Records from a collection
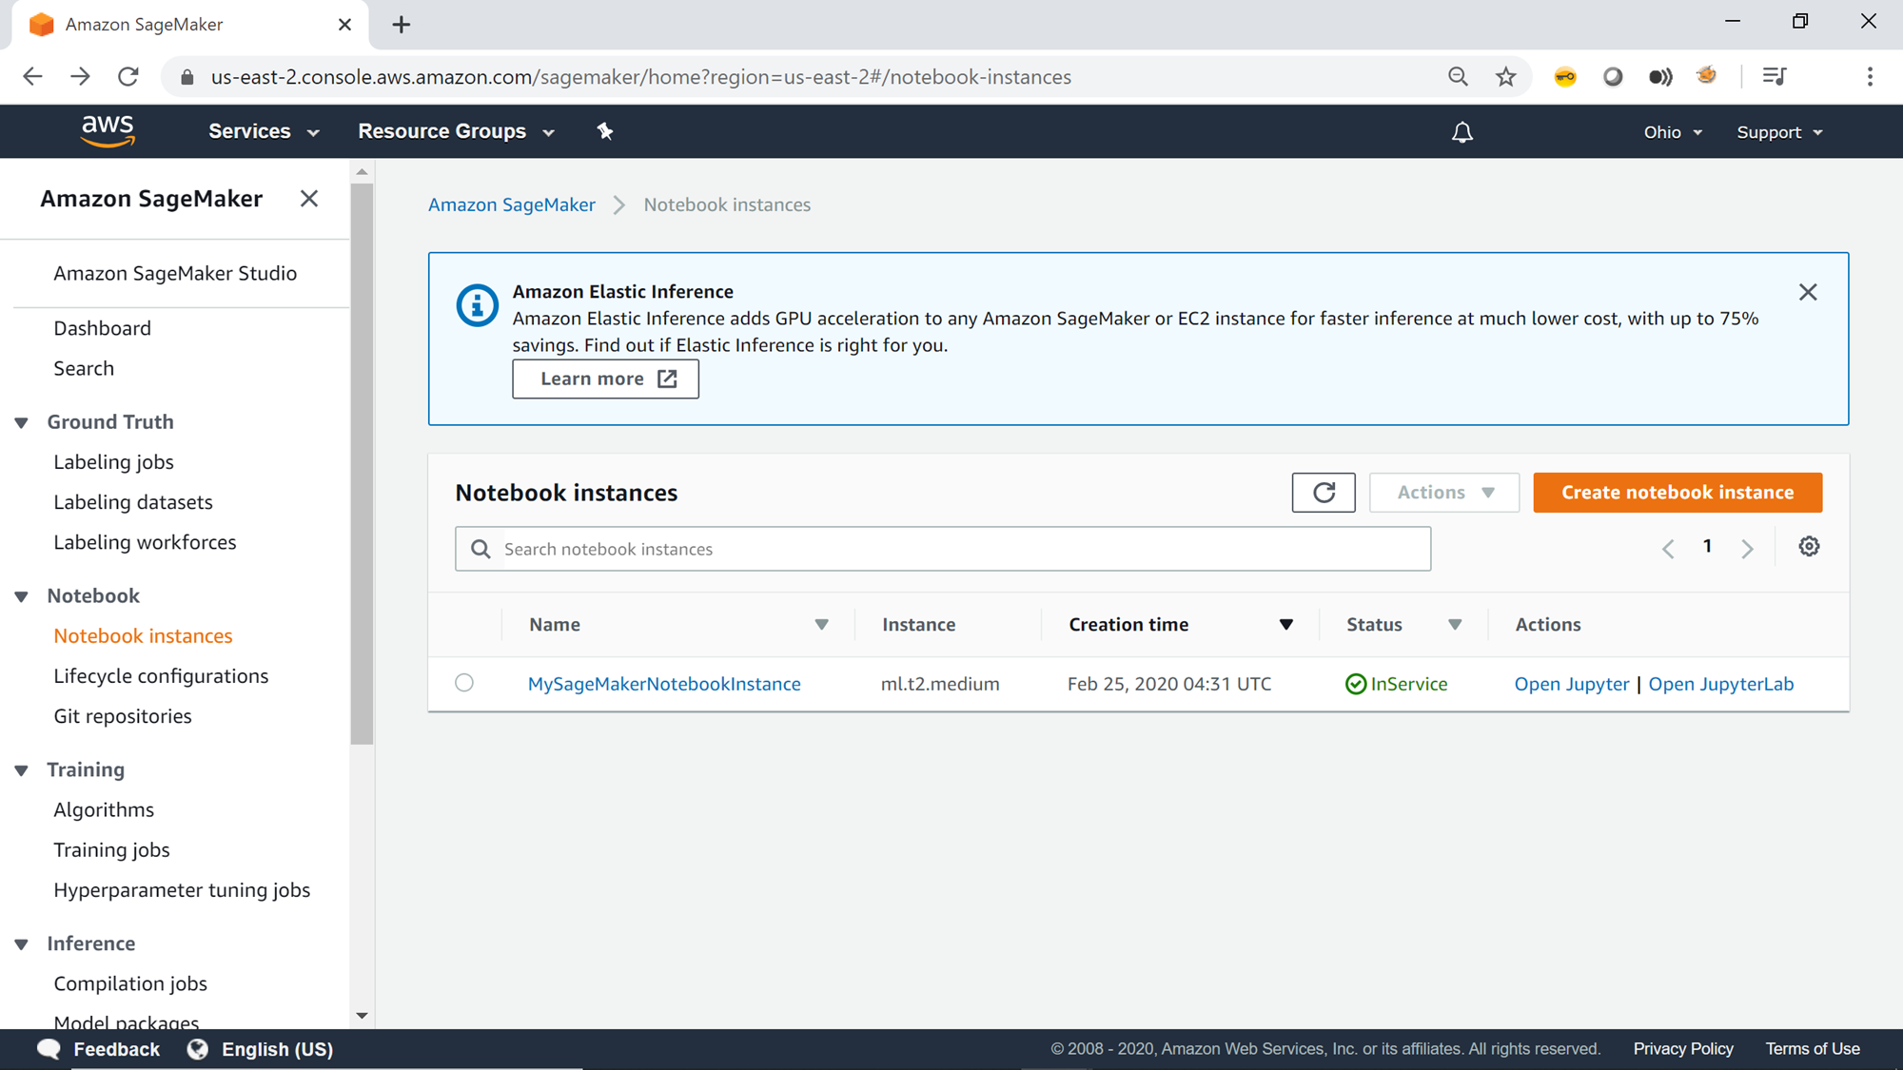Refresh the notebook instances list
The image size is (1903, 1070).
pos(1323,493)
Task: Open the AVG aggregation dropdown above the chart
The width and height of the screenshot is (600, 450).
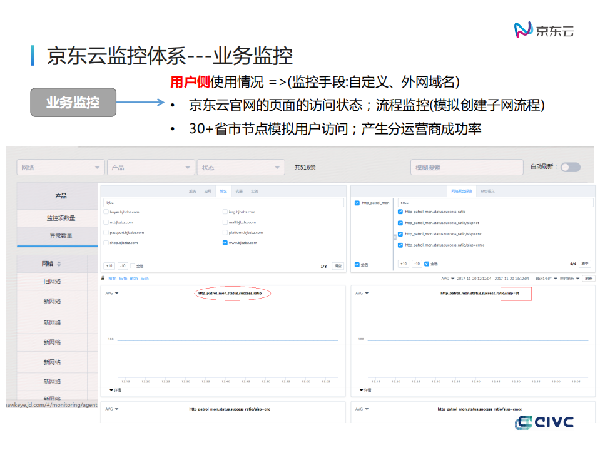Action: coord(111,292)
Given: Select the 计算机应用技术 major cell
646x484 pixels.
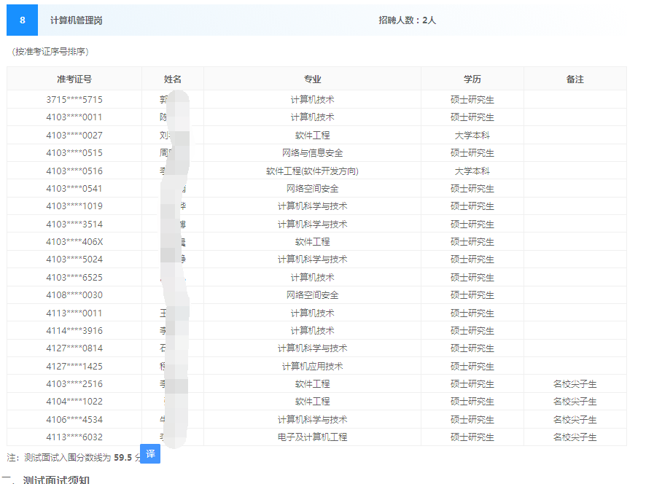Looking at the screenshot, I should pyautogui.click(x=312, y=367).
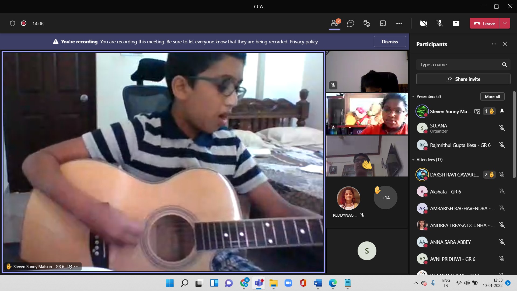Image resolution: width=517 pixels, height=291 pixels.
Task: Click the recording indicator icon
Action: [24, 23]
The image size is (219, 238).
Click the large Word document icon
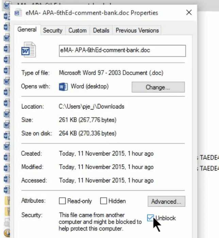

**WHAT THE TASK ASKS**
Rewrite each line of the material as an item in a numbered list, leaving out blank lines and the pictures.

**RESULT BELOW**
1. Refresh the notebook instances list
2. The image size is (1903, 1070).
3. pos(1323,493)
4. Task: Open the AVG aggregation dropdown above the chart
5. The width and height of the screenshot is (600, 450).
6. Action: coord(111,292)
7. Given: Select the 计算机应用技术 major cell
8. 646x484 pixels.
9. Looking at the screenshot, I should pyautogui.click(x=312, y=367).
10. Image resolution: width=517 pixels, height=291 pixels.
11. Task: Click the recording indicator icon
12. Action: [24, 23]
13. The image size is (219, 238).
14. Click the large Word document icon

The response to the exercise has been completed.